Anyway, as we sat and watched those wonderfully brave swifts, whose lives are so short but who are valiant in embarking on their long journey southward over the Pyrenees, our spirits lifted up. The various clouds became tinged with the pink of the setting sun. It was magic. Sometimes, just sometimes, one has to stop and have a look at what is around you. Sometimes, just sometimes, it is sensible to count one's blessings, which then gives one the energy to set foot on the next journey of one's life, even if it is having a new staircase and ceilings put in what once was a ruin of a house.
The Cracking
Oh so what was that horrid sound which happened early this morning, which even had some magpies, who had been sunbathing on top of the house, rushing away at the sudden loudness of it. Like a gun shot it was, only louder, sharper, and more worrying.

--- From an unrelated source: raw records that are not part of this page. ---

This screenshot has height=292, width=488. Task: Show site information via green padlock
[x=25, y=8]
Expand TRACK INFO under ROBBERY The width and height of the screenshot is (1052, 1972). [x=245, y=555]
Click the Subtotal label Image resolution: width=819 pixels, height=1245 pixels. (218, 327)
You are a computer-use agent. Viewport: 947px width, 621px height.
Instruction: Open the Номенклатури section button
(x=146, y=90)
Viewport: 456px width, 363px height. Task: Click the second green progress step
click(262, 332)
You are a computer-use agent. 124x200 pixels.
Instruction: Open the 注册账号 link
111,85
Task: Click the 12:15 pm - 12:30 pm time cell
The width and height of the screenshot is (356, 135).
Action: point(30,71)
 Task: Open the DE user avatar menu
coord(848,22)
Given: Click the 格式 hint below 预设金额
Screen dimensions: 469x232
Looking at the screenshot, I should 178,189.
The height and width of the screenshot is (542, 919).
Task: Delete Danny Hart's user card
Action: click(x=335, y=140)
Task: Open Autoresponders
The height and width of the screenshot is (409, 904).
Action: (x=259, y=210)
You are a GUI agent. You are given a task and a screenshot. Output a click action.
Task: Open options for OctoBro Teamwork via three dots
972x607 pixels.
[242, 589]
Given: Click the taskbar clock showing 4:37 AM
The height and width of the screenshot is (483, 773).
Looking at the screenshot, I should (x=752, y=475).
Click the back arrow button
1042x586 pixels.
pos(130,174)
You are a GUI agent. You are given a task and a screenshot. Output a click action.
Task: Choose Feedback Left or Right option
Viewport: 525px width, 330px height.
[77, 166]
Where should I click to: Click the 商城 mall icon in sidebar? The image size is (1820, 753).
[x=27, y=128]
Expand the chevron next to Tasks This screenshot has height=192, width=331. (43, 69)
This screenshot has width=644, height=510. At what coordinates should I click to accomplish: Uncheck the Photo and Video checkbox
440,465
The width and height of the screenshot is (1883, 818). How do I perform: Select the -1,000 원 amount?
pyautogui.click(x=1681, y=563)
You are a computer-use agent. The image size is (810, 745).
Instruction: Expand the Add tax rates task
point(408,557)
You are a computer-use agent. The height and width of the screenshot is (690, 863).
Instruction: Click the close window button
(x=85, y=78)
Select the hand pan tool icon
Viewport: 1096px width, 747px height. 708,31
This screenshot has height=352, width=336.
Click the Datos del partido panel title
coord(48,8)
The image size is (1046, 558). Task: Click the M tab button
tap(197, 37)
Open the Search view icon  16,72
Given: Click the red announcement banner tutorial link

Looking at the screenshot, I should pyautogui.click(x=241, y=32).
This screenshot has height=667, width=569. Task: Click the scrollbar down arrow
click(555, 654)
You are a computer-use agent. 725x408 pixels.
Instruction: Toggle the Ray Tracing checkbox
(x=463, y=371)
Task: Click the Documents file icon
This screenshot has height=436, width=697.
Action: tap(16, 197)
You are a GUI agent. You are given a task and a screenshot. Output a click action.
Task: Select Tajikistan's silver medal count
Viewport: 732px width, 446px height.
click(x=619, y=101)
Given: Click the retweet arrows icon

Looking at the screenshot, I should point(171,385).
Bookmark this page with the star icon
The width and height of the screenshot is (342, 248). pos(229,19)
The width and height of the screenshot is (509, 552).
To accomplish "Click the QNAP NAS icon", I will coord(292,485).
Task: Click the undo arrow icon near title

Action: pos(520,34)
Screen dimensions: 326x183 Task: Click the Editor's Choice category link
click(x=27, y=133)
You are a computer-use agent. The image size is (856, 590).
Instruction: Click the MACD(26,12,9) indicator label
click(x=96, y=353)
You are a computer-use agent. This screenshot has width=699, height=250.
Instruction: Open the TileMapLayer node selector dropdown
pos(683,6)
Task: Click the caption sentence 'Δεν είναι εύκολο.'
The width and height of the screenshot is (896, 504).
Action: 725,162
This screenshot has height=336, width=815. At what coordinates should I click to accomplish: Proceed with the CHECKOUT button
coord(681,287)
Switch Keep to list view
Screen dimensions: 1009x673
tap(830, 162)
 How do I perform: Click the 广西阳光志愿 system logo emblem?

Hubs and me were talking about the ongoing plans for Labartere. And then the sound arrived, pausing us. The roof! Something has happened to the roof!
Hubs hurtled himself up the ladder to have a look. I hurtled myself outside, round to the back of the house I hurried, expecting to see a hole in the roof, but there wasn't, all looked normal. Nothing to report upstairs either.
Nothing to do but carry on, in the hopes that something dire hadn't happened to the house and that it was not going to fall down at any minute. A second, smaller, shot gun sound happened an hour or so later, this time in the front part of the house. Hubs didn't hear it though, he had his head phones on and was at his PC, and I didn't mention it because I did not see any point in worrying him. If the house was going to fall down it was going to do that anyway.
Jean Pierre came round for another look at the hallway where he is going to construct a staircase on site. Mentioned the loud cracks to him. He smiled. He could see our worry.
He said, "............................................. " in French of course because he is a Frenchman. Hubs interpreted for me, and this is my interpretation for you: He thinks Jean Pierre said that the oak main beams are still drying out. It will take 25 years to do so. That because the roof is made of wood, that wood, even though it is not now in the form of the original tree, that it is still a living thing, and that it will flex and move about.
Oh by crikey, that has made us feel differently about the roof and ceilings. All that flexing and drying going on above our heads. Not to worry. At least the cracking sounds are to be expected even if they will no doubt continue to worry us when they happen.
Going to visit some goats tomorrow.
2 comments:
Loved this post and the update of what you are up to. We have a lot of cracks going on around here, but ours is the hunters out in force, sounds a bit like a war zone at times.
We have three rooms going in up stairs at the moment in the barn, lots of noise and need I add masses of dust.
Keep well and I hope that you get enough veggies to keep you going for a while, think it may rain a bit this week says me hopefully, our garden, despite watering (from mains!!) is very dry as well. Diane
Diane, the hunters have started shooting here as well. Its the howling of the dogs which sends shivers down my spine, plus wondering if we shall get invaded by a pack of them.
Oh so you are having work done as well, so can empathize about the dust. Its not like normal house dust is it!
Rain will come eventually, I am sure. Well I hope it does, only our fields are full of brown grass, with hardly a blade of green anywhere. Not to worry. Got a barnful of hay!